This should, at the very least, earn Canada some additionally vividly-worded UN Human Rights Council censures. From the mouth of the ambassador of Iran to that sagacious body. Iran will not be entirely delighted that there is an additional curb on its international investment opportunities and commercial activities including the securement of uranium and nuclear technology advances. Given that even Russia is standing down on honouring its commitment to provide Iran with advanced rocket launchers. For the time being.

The group issuing the report critical of Iran and calling for additional measures to impact on its aspirations, call for a broader, tougher range of sanctions to suppress the regime's plans. The report, The Danger of a Nuclear, Genocidal and Rights-Violating Iran claims it is incumbent on the international community to advance beyond the last of the UN Security Council resolutions, and ban gas shipments to Iran, among other more stringent measures.

How it is that a country that has normalized calling for the annihilation of another country to the extent that the august United Nations hardly blinks an eye, and still is able to muster support from like human-rights-destructive countries; has been able to defy the international community (the democratic countries of the West; the Security Council, the U.S., the E.U., its Middle East neighbours) is beyond comprehension.

Iran's President Ahmadinejad is able to mock the condemnations levelled against it by the international community, because nothing anyone or any body constructs to thwart its plans has been remotely successful. The country still has its stalwarts, particularly two within the Security Council itself, and can count among those countries who support its 'peaceful' agenda, and battle with the "Zionist entity" countries like Turkey, no longer secular and (European-)Western-oriented, along with Venezuela, North Korea and Syria, a line-up of some of the world's most miserable dictatorships. (Afghanistan and Pakistan, not to be overlooked.)

### [Collected material]
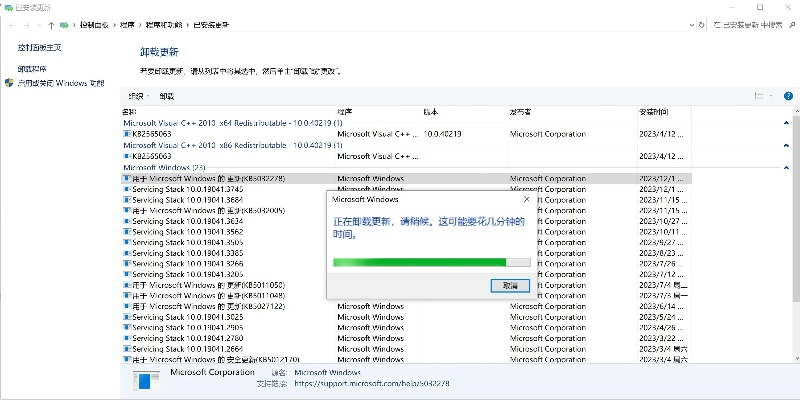Click the Uninstall a program link
The image size is (800, 400).
(x=32, y=69)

### [Exercises to complete]
**1.** In the commentary on Iran sanctions, what shipments to Iran does the report call on the international community to ban?
**2.** Carry on the commentary on Iran sanctions from its final sentence.

### [Response list]
**1.** Gas shipments.

**2.**
Iran, like any country whose international-social dissonance is such that it covets nuclear weaponry while cossetting militias dedicated to the violent overthrow of democratic governments, arming, training and covertly utilizing terror groups like Hezbollah and Hamas to deliver their message of unrepentant raging hatred, will remain defiant to the bitter end. It's just simply that as a clear and present danger to international peace and security the spectre of the bitter end is what haunts.

Its agenda of state-sponsored terrorism, its control of well-armed and religion-sanctioned jihadis, its ideological certainty that it has the ear, the eye and the blessing of Allah, and thus does nothing but secure its own place in Paradise, allied with its bellicose and belligerent need to strike fear into the hearts of other countries, while violating the basic core of human rights entitlements of its own people, mark it as a very special country indeed.

Second in the world for the number of executions the state carries out, it represents as the world's leading executioner of children. Its solution for the scourge of homosexuality and for apostates and for those practising 'false' versions of Islam is imprisonment, torture, death. Its dedication to the persecution of its own people, its commitment to inflicting fear wherever it can, sets it apart as an particularly officiously odious regime.

Sham trials, forced confessions, systematic prison rape are all the marks of a brutal theocracy determined to hold its grasp on power, to relinquish it to no one other than God, and needless to say, God is on their side.